Here is the figure for each month from July last year for the proportion of survey respondents who have said that Theresa May should resign as Conservative leader forthwith.

11 per cent, 9 per cent, 14 per cent, 11 per cent, 10 per cent, 7 per cent, 25 per cent, 13 per cent, 8 per cent, 13 per cent, 24 per cent and 21 per cent.

So this month’s 45 per cent is more than double last month’s – and is easily the worst finding for Downing Street since this survey question was first asked in the aftermath of last year’s general election.

Over two in five Party member respondents want May out as Tory leader now.  That 45 per cent figure is perilously close to 50 per cent.

Now here is the combined total of those wanting her to resign either now or before the next election – again, since last July.

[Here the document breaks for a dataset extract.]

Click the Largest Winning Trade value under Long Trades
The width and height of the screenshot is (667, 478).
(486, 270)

62 per cent, 61 per cent, 65 per cent, 64 per cent, 62 per cent, 59 per cent, 71 per cent, 55 per cent, 63 per cent, 63 per cent, 69 per cent and 72 per cent.

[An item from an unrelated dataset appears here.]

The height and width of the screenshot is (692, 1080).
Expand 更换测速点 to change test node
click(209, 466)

So this month’s total of 81 per cent is also a record. That’s eight out of ten Party members.

Some will blame the new Chequers policy and White Paper.  Others will point a finger at divisions and resignations.  Others still will blame both.  In a sense, it scarcely matters.

These results are so abysmal that the Prime Minister’s only hope of turning them round is either to somehow get a Brexit deal through the Commons, and see it received well by voters…

…Or to fail to agree a deal with the EU and make a success of No Deal.  There don’t seem to be any other options – certainly not in time for Party Conference.  (She could surely not survive a switch to backing EEA entry.)

A grim coda: since we started asking this question, the proportion of respondents answering that May should go as Party leader before the next election has never fallen below 50 per cent.